Wir gingen rein und an jedem Platz war schon ein Teller mit Pommes und Wurst.
„Wurst ist vegan. Schmeckt genauso gut. Also meckert nicht.“
„Niemand hat vor, zu meckern“, sagte mein Vater.
„Ach du, du meckerst doch seit 39 Jahren über alles, vor allem über deinen Bruder.“
„Mutter, das stimmt nicht“, sagte Vater Helmut energisch.
„Denk an deinen Blutdruck, Helmut“, sagte Tante Helene.
„Ja, doch.“
Oma Inge setzte wieder ein.
„Ich dachte damals immer, ihr drei hättet euch gut verstanden. Aber wusste eigentlich einer von euch, dass Heiner schwul ist?“
„Bitte was?“, sagten Tante Helene und Vater Helmut wie aus einem Mund.
„Er hat gestern Nacht angerufen. Gesagt, dass er schwul ist, es schon immer war und sich jetzt um Heiner kümmern müsse. Dann hat er aufgelegt. Na, soll er sich mal um sich selbst kümmern“, sagte Oma Inge.
Ich prustete los.
„Oma, sein Ex Freund heißt auch Heiner.“
„Was, seit wann weißt du das denn?“, fragte Fabian.
„Seit gestern Abend. Die wollten sogar heiraten.“
„Na, hoffentlich klärt er das mit Heiner“, sagte Oma Inge, „also mit dem anderen Heiner, den will ich dann doch mal kennenlernen. Ob der Veganer ist?“
„Mutter, spielt das denn in dieser Situation eine Rolle?“, fragte mein Vater.
„In welcher Situation?“
„Na in der Situation, dass Heiner schwul ist.“
„Was ist denn das für ne Situation? Ist doch nichts dabei“, erwiderte Oma Inge.
„Nein, natürlich nicht. Aber das heißt doch, dass er wirklich kein Taktgefühl hatte und der Band-Rausschmiss ganz anders war, als ich immer dachte.“
„Fängst du schon wieder mit der Band an? Mir reicht’s so langsam mal mit dieser Band.“
„Die Band war mir eben wichtig“, sagte mein Vater.
„Und Linda?“, fragte Klugscheißer-Fabian.
„Ja, die auch.“
Mein Vater, unser Vater Helmut, fing urplötzlich an zu weinen. Damit hatte ich nicht gerechnet. Mein Vater hatte noch nie geweint. Tante Helene klopfte ihrem Bruder auf die Schulter.
„Schon gut, Helmut, du bist schon okay. Und wenn Heiner seinen Einsatz verpasst hatte, dann sollte das nicht sein. Es kann nicht jeder in einer Band spielen.“
„Das ist ganz schön kompliziert mit euch. Fast so wie gestern mit Heiner“, sagte ich.
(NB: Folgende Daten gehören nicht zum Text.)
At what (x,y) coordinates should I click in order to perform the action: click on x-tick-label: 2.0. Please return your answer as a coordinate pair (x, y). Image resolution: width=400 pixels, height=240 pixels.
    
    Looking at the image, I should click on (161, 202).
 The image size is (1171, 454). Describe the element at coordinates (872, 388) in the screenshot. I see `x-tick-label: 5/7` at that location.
„Onkel Heiner“, sagte Klugscheißer-Fabian.
„Nur Heiner“, sagte ich.
„Was habt ihr gemacht?“, fragte mein Vater nun, nachdem er sich etwas gefasst hatte.
„Haben 0,4er Heineken getrunken.“
„Am Büdchen?“
„Ja, Papa.“
Unser Vater Helmut stand auf. Nahm seine Jacke, drehte sich nochmal um und sagte:
„Ich muss mich um Heiner kümmern.“
Und weg war er. Oma Inge stellte Korn auf den Tisch. Wir tranken, aßen Pommes und vegane Bratwurst und waren alle gespannt auf das, was noch kommen sollte.